* **EXERCISE INSTRUCTIONS**:
(a) In the passage about Oxess, which Formula One team did the founder work for before starting the company?
(b) Repeat the passage about Oxess between "Oxess GmbH is" and "Korea, and China.", inclusive.
(c) Write the next part of the passage about Oxess, picking up after its final sentence.

* **PASSAGE GIVEN**:
◆ ◆ ◆ ◆

Oxess GmbH
- Type: Private
- Industry: Sporting goods
- Founded: 1994
- Founder: Marcel Brunner
- Headquarters: Bubikon, Switzerland
- Products: Snowboards, skis
- Website: oxess.ch

= Oxess =

Swiss manufacturer of snowboards and skis

Oxess GmbH is a Swiss manufacturer of snowboards and skis, headquartered in Bubikon, in the canton of Zurich, Switzerland. The company produces custom snow sports equipment for competitive and recreational use and exports to markets including the United States, Canada, France, Japan, South Korea, and China.

== History ==
Oxess GmbH was founded in 1994 in Bubikon, Switzerland, by Marcel Brunner, a trained cabinetmaker who had previously worked at the Sauber Formula One team gaining experience with carbon fibre and fibreglass composite materials. The name "Oxess" is dervied from the words "obsession" and "success". The company's first World Cup podium finish came in 2003, and its first world title in 2009. By 2019, athletes using Oxess equipment had won 18 Olympic medals across multiple Winter Games.

◆ ◆ ◆ ◆

* **Word and element location data**:
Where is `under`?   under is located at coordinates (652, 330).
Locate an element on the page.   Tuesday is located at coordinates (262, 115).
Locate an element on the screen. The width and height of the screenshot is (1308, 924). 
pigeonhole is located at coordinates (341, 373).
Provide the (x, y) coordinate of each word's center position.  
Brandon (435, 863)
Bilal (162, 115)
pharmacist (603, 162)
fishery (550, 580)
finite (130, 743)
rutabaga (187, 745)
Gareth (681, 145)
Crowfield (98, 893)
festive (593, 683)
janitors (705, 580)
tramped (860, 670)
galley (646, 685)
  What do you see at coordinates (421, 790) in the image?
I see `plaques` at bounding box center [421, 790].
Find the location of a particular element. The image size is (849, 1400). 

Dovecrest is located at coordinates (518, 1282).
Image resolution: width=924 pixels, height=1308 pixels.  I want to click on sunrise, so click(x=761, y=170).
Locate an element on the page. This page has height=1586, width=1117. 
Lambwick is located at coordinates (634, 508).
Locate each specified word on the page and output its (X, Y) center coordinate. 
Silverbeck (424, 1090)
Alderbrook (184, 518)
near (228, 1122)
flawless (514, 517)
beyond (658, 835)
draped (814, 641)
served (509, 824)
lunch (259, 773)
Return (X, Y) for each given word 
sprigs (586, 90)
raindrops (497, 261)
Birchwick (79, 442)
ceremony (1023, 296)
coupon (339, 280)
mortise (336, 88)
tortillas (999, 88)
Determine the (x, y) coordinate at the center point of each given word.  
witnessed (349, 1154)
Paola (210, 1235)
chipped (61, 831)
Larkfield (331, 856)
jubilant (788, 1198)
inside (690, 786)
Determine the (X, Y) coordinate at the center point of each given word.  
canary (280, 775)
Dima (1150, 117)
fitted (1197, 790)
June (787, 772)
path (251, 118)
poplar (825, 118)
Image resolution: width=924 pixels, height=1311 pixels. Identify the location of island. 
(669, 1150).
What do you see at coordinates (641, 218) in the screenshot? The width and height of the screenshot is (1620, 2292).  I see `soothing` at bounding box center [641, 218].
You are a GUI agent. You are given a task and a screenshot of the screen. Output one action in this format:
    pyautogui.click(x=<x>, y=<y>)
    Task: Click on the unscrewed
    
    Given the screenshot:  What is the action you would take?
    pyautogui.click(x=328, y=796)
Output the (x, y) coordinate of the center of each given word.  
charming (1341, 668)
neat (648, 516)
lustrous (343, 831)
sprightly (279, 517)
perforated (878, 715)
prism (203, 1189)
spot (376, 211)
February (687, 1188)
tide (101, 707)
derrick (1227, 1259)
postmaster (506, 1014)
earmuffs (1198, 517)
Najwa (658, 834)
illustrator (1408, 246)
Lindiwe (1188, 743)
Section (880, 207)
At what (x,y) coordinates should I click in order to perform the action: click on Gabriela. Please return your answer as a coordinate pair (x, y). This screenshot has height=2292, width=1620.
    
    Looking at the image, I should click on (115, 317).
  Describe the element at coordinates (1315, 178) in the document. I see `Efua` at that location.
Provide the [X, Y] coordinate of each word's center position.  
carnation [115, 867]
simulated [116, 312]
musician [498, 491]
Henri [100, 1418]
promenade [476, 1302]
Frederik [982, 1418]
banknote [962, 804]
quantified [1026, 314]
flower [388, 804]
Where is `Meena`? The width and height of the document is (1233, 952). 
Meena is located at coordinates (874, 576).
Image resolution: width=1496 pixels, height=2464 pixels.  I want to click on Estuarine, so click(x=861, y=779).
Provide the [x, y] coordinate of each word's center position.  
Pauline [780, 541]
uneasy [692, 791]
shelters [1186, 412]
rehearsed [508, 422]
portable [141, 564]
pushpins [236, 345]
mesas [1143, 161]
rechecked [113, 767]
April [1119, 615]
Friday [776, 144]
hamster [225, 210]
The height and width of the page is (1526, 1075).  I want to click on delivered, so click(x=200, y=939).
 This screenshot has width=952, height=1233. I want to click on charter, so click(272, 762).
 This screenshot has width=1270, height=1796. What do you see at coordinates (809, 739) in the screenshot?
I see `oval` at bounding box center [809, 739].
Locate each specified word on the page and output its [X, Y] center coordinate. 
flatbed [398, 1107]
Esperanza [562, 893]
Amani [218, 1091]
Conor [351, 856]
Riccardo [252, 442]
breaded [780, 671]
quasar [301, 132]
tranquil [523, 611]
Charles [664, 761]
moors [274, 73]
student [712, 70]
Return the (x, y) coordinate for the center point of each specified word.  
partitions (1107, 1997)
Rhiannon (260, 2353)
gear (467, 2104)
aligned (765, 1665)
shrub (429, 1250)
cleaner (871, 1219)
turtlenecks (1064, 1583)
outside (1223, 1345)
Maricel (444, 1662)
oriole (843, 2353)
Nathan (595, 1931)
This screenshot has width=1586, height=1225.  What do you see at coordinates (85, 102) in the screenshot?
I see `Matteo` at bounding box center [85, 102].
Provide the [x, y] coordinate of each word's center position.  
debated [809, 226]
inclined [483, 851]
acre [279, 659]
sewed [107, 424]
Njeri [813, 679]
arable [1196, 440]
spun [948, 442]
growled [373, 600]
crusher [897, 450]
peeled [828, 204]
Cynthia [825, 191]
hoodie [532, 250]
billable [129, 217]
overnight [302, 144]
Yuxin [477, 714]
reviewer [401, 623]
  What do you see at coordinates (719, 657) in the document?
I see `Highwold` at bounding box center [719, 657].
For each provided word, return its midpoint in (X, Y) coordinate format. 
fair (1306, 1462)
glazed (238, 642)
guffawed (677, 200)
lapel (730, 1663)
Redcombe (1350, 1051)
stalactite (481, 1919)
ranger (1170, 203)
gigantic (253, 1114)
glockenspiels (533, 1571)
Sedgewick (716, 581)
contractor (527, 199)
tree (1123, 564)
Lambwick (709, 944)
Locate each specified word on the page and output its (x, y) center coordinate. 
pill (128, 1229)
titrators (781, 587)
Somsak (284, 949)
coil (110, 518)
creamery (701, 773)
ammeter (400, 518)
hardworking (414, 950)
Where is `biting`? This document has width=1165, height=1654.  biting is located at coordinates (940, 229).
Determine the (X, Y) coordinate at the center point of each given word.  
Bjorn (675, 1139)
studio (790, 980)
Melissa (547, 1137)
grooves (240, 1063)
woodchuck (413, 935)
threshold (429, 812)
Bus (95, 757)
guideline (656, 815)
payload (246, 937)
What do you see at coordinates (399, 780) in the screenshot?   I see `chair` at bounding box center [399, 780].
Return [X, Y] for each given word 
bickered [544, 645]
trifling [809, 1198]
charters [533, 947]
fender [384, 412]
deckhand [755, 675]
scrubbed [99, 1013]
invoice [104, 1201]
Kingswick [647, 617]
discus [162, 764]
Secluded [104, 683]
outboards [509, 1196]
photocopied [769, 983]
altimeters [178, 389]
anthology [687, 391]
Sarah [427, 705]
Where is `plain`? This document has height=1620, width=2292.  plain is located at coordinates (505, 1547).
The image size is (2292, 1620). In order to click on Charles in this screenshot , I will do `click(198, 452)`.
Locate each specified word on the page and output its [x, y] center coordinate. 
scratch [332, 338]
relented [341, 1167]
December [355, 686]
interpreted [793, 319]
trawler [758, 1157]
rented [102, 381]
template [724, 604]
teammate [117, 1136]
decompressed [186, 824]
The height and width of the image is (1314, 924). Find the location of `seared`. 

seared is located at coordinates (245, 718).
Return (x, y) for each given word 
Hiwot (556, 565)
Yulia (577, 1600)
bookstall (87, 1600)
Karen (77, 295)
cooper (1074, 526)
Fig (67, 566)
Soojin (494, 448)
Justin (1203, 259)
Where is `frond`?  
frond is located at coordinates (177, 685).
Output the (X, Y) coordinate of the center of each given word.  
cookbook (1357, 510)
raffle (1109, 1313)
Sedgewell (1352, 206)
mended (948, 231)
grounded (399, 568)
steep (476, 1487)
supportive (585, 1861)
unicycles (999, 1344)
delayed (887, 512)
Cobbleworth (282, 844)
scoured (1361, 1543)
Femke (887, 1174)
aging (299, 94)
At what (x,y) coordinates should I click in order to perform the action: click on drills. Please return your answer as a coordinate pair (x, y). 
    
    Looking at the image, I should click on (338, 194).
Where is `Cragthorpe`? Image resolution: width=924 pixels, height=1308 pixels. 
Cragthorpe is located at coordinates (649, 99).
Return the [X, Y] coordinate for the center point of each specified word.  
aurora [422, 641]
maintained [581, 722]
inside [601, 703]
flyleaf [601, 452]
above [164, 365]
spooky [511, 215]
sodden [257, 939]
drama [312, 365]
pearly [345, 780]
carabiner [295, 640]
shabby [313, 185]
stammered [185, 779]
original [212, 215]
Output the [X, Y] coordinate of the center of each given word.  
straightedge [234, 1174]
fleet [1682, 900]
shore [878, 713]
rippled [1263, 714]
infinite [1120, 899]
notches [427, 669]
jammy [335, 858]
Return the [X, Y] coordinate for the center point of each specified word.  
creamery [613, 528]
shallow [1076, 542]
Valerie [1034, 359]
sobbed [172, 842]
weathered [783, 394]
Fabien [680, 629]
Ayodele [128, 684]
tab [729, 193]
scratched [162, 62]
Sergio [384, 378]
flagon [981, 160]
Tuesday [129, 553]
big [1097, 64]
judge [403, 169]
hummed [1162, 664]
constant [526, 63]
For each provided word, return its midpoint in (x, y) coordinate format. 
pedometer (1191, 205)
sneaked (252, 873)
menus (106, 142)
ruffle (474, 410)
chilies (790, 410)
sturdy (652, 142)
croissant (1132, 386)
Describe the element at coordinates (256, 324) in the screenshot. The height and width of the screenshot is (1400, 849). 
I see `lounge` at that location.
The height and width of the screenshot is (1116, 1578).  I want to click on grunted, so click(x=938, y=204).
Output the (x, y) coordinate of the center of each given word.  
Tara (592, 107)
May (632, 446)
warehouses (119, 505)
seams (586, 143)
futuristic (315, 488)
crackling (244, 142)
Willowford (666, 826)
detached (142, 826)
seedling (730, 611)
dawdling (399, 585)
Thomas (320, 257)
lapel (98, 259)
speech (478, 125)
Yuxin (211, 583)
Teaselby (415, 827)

◆ ◆ ◆ ◆

* **RESPONSE LIST**:
(a) The Sauber Formula One team.

(b)
Oxess GmbH is a Swiss manufacturer of snowboards and skis, headquartered in Bubikon, in the canton of Zurich, Switzerland. The company produces custom snow sports equipment for competitive and recreational use and exports to markets including the United States, Canada, France, Japan, South Korea, and China.

(c)
== Operations ==
Oxess is a privately held company with its design and manufacturing facilities in Bubikon. Each board is produced individually to rider specifications, with wood cores combined with composite materials including fibreglass and carbon fibre, and parameters such as flex and torsional stiffness adjusted for rider weight, stance, and discipline. The company produces a maximum of four snowboards per day and employs a small number of staff. The company collaborates with the IWK Institute of Materials Technology and Plastics Processing at HSR Technical University Rapperswil to measure and classify the torsional and bending properties of its equipment. In partnership with the Ithaka Institute for Carbon Strategies, Oxess developed a construction method known as Global C-Sink, which integrates biochar-derived carbon materials into snowboard constructions to reduce vibration and improve energy recovery.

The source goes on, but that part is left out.